**EXERCISE TASK:** Please pick out every line of the records below that contains the word "Where", matching its capitalization exactly.
——
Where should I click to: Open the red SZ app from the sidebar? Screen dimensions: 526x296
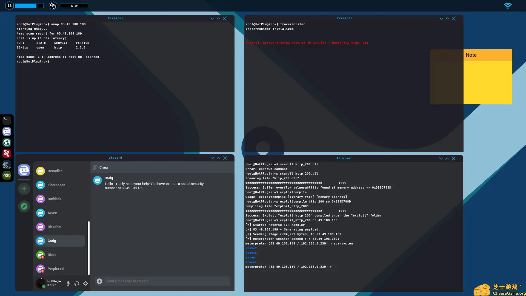[7, 153]
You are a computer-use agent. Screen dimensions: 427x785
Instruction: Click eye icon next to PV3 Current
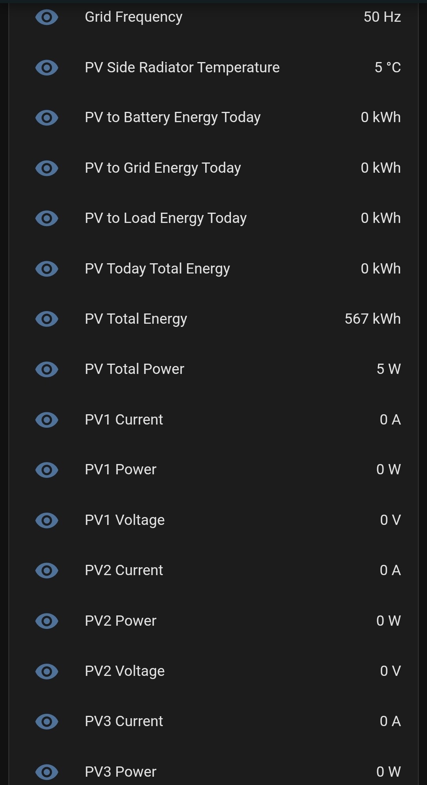point(47,721)
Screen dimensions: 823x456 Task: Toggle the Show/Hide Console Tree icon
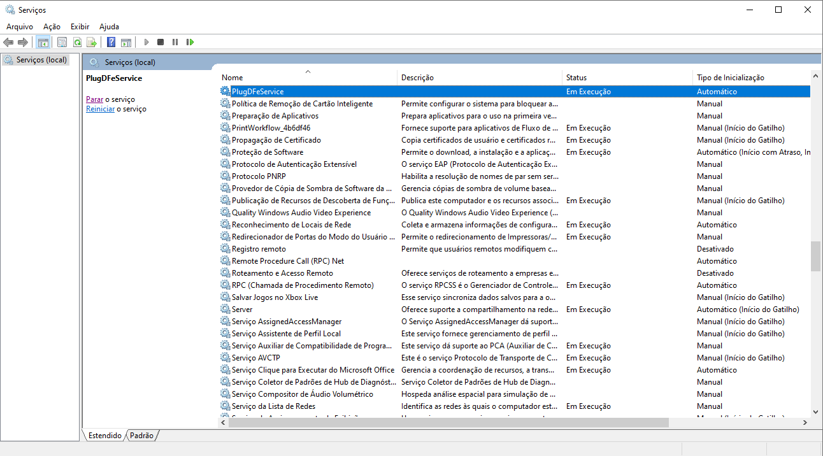pos(43,42)
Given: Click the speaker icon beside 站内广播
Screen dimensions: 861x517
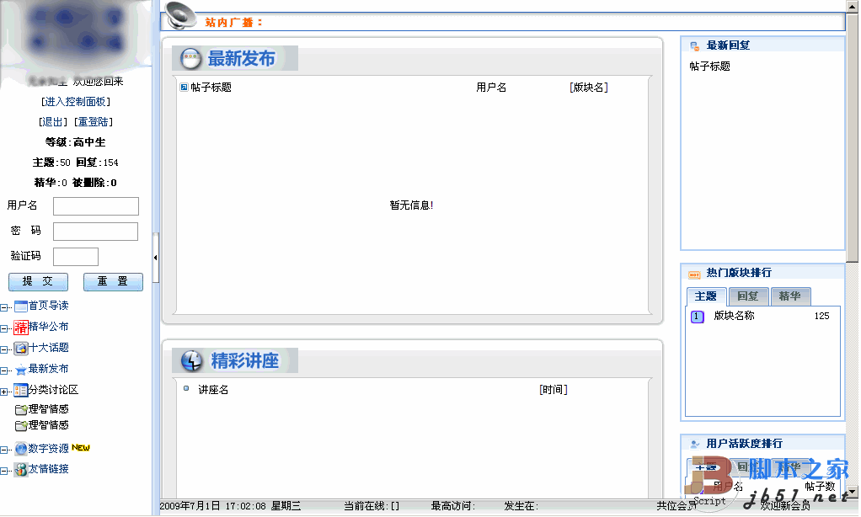Looking at the screenshot, I should (179, 15).
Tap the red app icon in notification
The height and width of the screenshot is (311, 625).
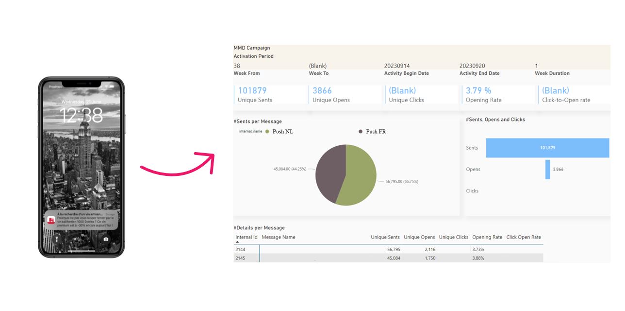click(x=51, y=220)
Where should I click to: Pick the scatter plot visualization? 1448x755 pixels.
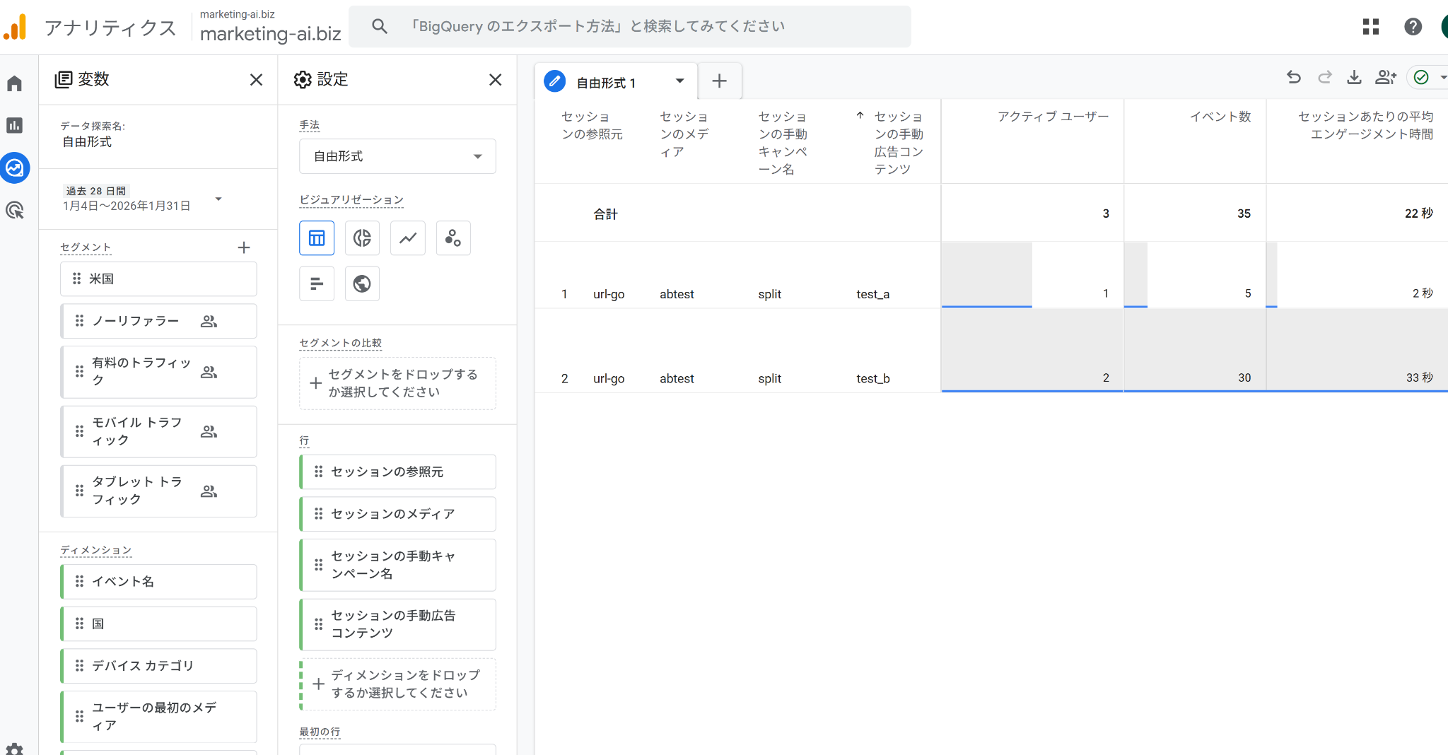(x=453, y=238)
——
**EXERCISE SOLUTION:**
Where should I click to: Open the red SZ app from the sidebar? Screen dimensions: 526x296
Where should I click to: Pick the scatter plot visualization? 1448x755 pixels.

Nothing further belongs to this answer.